WHAT IS NEEDED ▸ Render the items from the line with "Open the Fantasy link in top bar" to the line with "pos(587,54)" as a Markdown table with the columns Row and Line, one numbered row per line, without blank lines or pictures.

### DATA SUPPLIED

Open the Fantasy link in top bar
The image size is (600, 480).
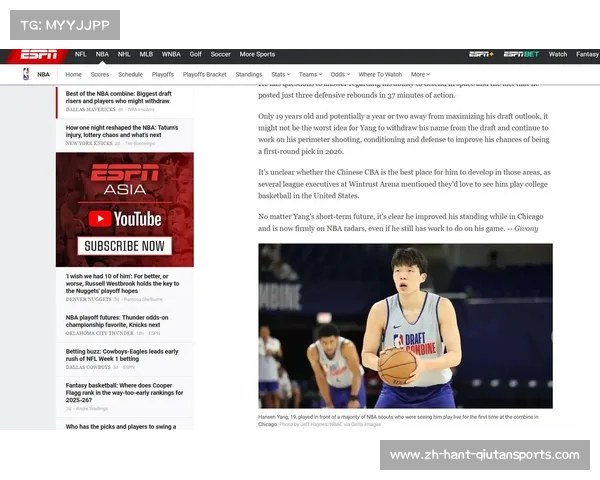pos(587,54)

######
### DATA SUPPLIED

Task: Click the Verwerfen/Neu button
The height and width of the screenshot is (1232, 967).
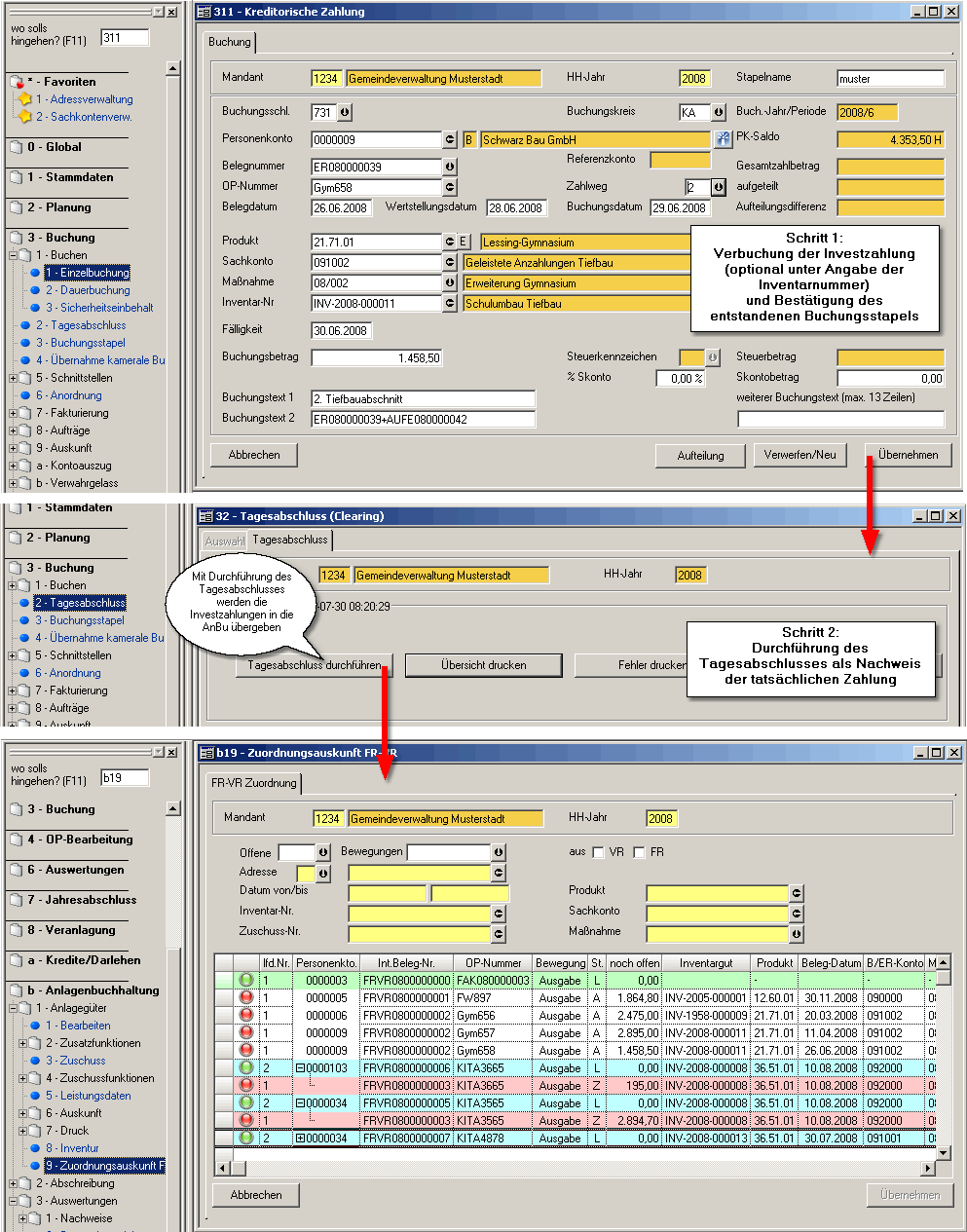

######

RESULT BELOW ▸
| Row | Line |
|---|---|
| 1 | Open the Fantasy link in top bar |
| 2 | The image size is (600, 480). |
| 3 | pos(587,54) |